Laura Karpman composes music for concert celebrating 100 years of women’s suffrage
Laura Karpman, USC Thornton Screen Scoring faculty member and Emmy-winning composer, will debut a new composition on Jan. 18 at the Lyric Opera of Kansas City’s “…When there are nine,” a production celebrating the 100th anniversary of the Nineteenth Amendment. Karpman and her collaborator, librettist Kelley Rourke, composed the song cycle “And Still We Dream” by drawing from the writings and poetry of suffragette leaders Susan B. Anthony and Elizabeth Cady Stanton.
The title of the concert is inspired by a quote from Justice Ruth Bader Ginsburg: “People ask me sometimes, when do you think it will be enough?

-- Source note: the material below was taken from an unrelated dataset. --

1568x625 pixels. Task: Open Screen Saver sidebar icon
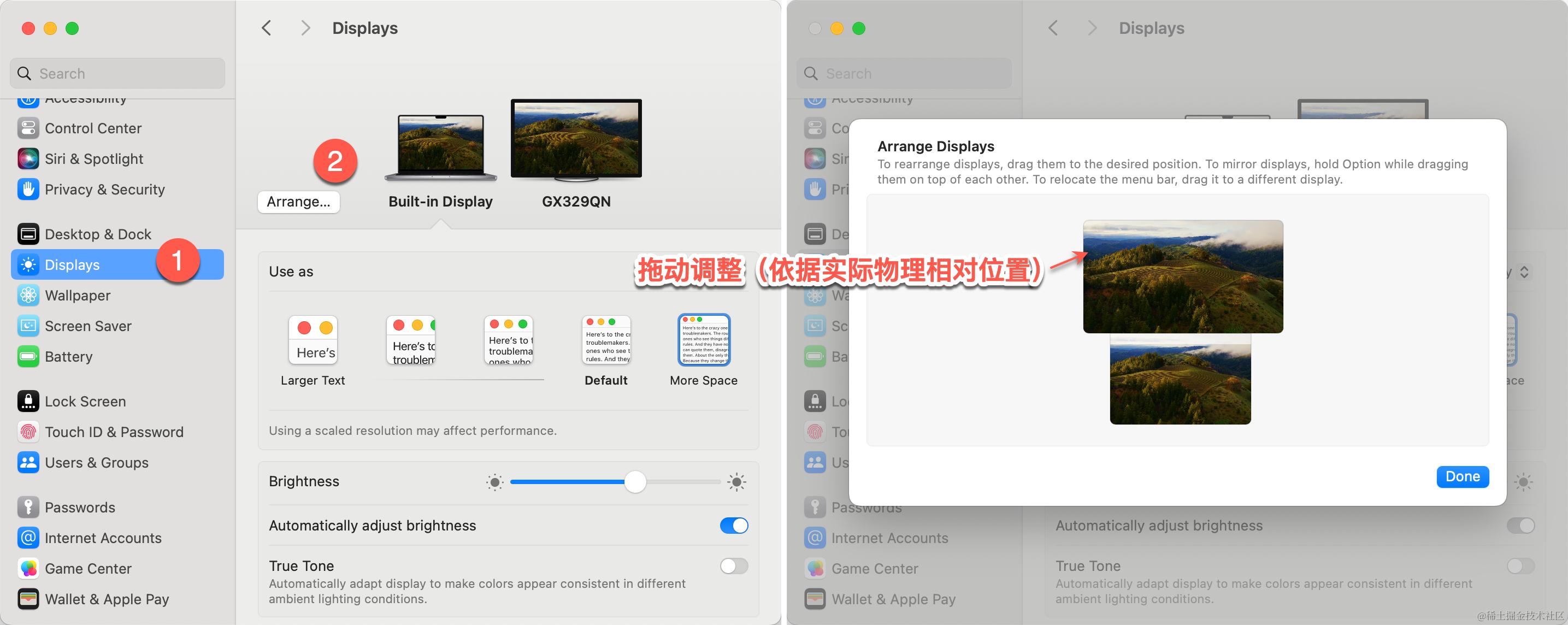(28, 326)
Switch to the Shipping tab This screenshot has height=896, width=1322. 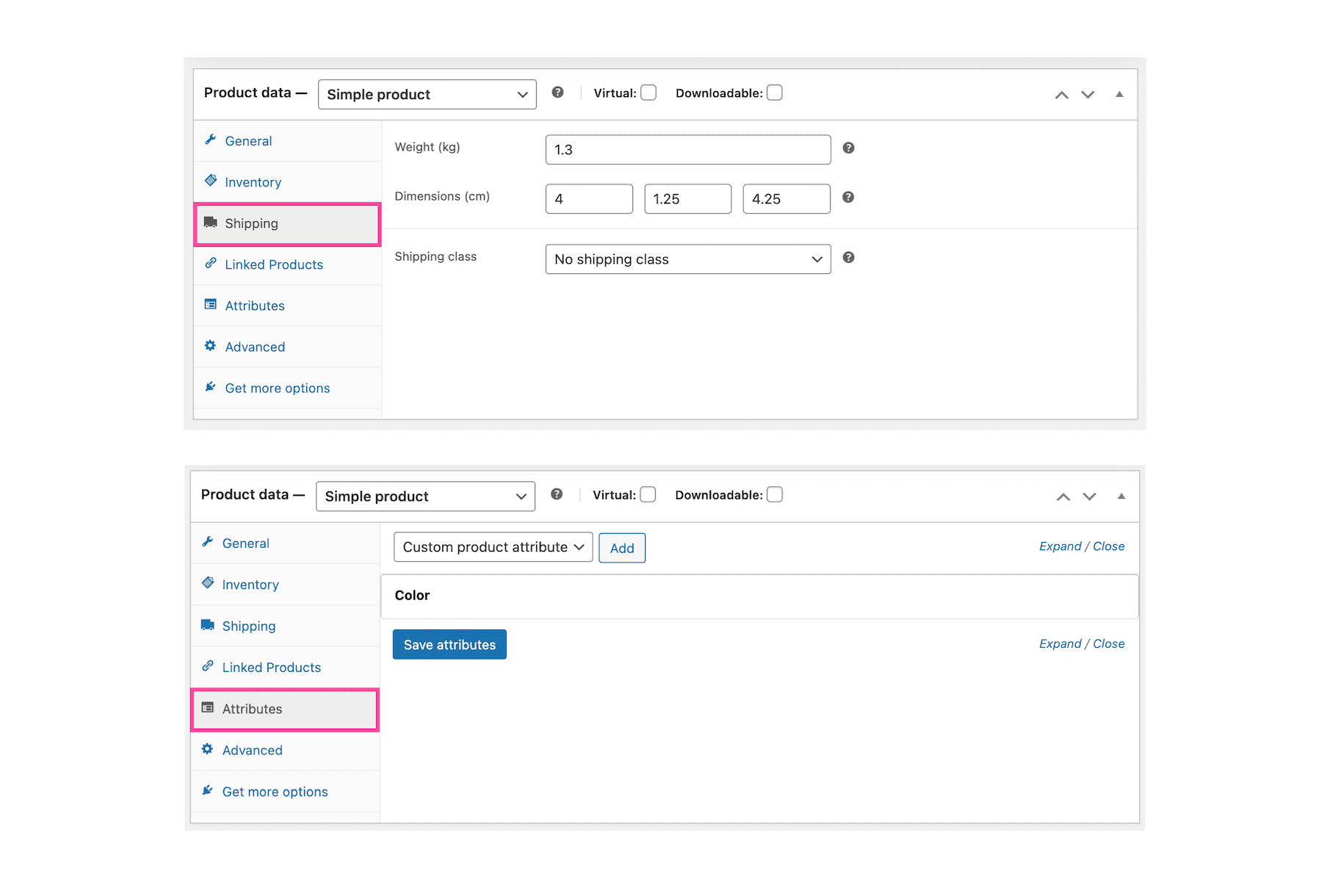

When will there be enough women on the [Supreme Court]? And my answer is when there are nine.”
Karpman, who founded the Alliance for Women Film Composers, has long been interested in addressing social issues in her work. “I always try to write something that has some reflection of social justice or some reflection on how I’m feeling about patriotism at any given moment,” she said in a 2019 interview with the LA Times.
Karpman’s other recent socially-focused work includes scores for the short film “Sitara: Let Girls Dream,” and the Discovery Channel docu-series “Why We Hate.”